Red State Mystic asks a very leading question at the end of his comment to the previous post:
As a rabbit-trail, perhaps, I’d be interested in your thoughts about whether Saints are Saints primarily because of what they do or because of who they are in Christ. It seems to me that the older-style prefers their identity as definitive of their Saintliness, whereas HWHM sees it for what they do.
I’m sorry that this even has to be asked as a question.
One of the real failures in the theological life of the Episcopal Church is the perspective that we can talk about Christology, ecclesiology, eschatology, the theology of death, and the theology of the sacraments and that we are therefore discussing five different things. We are not. We are discussing one thing: Christology, and are looking at four of its implications.
We celebrate the saints because at the heart of our theology is the principle of incarnation. Incarnation is the belief that the divine and the spiritual do not eschew physical matter and form, but that God has chosen to reveal himself and his realities in flesh and matter, preeminently in Jesus Christ who, as both fully God and fully human, constitutes the ultimate revelation of God’s self-identity. Furthermore, God’s self-revelation through the mode of incarnation did not cease with the end of the physical, visible, sojourn of Christ among humanity. In Baptism we are bound into Christ, as true mystical members of his Body. We are nurtured deeper into the reality of that life through the Eucharist. We are invited in the sacraments to participate deeply and fully within the divine life of God. Not all who are invited choose to participate. Not all who are invite participate as deeply and earnestly as they could (my hand’s up here…). There are those who are invited who even in (and necessary through) their humanity and limitation nevertheless share with those around them the truth of the reality of the life of God. These are the saints. They inhabit the life of God; they reflect the life of God to those around them.

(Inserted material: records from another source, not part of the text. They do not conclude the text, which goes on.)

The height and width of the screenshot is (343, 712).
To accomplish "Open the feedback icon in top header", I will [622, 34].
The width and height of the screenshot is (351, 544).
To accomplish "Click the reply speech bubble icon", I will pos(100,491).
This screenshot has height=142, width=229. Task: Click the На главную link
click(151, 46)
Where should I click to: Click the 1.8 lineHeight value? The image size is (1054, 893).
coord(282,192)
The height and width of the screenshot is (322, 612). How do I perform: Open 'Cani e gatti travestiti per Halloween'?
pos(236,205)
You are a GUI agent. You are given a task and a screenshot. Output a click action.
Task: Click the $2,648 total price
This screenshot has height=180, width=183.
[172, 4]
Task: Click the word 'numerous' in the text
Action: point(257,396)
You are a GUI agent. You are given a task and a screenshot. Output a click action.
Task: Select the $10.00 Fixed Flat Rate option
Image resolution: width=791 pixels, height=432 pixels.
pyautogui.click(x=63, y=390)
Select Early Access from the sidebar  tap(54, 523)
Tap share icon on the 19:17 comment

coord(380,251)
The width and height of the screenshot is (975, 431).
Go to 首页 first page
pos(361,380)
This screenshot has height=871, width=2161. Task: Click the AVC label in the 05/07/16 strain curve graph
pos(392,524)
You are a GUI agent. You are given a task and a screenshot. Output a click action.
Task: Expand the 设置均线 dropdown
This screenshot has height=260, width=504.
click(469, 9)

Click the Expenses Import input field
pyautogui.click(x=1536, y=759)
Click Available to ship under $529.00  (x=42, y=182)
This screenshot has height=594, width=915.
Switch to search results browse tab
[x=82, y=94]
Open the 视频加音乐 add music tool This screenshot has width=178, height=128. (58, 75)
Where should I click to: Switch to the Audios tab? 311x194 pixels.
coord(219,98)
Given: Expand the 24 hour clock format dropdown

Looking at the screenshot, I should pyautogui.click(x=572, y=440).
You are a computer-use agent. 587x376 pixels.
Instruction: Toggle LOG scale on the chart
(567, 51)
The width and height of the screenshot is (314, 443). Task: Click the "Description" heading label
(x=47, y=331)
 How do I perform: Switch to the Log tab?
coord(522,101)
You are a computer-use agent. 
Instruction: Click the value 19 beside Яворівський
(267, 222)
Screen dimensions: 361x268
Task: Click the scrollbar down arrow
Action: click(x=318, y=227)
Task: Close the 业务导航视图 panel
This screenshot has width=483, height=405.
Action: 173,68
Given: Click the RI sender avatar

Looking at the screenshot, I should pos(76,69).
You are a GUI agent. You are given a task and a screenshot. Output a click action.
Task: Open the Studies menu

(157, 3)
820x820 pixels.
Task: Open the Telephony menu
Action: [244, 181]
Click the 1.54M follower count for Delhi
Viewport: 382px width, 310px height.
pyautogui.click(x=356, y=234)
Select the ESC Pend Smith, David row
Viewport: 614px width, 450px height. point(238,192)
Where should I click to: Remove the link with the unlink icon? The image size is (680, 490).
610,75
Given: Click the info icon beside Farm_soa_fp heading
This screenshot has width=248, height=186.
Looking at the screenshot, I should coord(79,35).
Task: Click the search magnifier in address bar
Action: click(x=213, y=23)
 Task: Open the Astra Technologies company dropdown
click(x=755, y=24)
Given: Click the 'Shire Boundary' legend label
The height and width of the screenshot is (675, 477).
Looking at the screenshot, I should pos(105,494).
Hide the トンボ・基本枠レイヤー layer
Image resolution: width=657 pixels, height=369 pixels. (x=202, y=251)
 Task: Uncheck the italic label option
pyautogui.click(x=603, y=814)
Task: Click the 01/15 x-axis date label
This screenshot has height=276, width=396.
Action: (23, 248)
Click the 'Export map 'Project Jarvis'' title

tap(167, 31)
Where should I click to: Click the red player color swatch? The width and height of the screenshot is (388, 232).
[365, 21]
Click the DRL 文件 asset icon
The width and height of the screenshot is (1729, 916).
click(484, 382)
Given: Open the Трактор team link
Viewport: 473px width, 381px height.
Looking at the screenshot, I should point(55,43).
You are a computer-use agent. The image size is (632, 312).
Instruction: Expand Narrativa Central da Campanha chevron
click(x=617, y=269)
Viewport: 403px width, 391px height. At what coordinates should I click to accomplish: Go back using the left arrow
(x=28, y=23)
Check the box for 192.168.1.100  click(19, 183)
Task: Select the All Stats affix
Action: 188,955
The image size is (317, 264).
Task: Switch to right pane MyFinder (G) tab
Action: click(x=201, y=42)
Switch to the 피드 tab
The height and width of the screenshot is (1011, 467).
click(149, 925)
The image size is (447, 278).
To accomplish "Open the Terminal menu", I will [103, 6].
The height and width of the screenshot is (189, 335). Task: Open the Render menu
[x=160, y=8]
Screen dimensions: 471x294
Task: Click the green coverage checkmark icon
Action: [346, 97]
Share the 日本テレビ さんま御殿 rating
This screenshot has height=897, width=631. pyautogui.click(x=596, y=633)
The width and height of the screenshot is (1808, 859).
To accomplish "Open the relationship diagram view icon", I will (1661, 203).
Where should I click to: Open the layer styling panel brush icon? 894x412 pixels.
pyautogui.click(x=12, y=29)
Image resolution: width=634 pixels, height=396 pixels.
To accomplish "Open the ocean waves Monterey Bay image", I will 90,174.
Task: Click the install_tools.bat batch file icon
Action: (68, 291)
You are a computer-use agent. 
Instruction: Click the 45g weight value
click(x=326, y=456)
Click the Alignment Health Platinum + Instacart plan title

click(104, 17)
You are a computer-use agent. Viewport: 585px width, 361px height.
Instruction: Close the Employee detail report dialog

It’s my blog so I’ll give myself permission to be a bit hyperbolic: We do not celebrate the saints because of their virtues. Rather, we celebrate the saints because of Christ’s virtues. Yes, that’s hyperbole but it’s necessary to focus on the main thing: saints are incarnational icons. The self-revelation of God happens in many ways–through their participation in the incarnation, the saints are one of them. Looking at the saints helps us to learn about who Christ is. In particular, I see the saints teaching us two very important lessons about who Christ is and they do it because they’re able to clarify generalities by means of particularities.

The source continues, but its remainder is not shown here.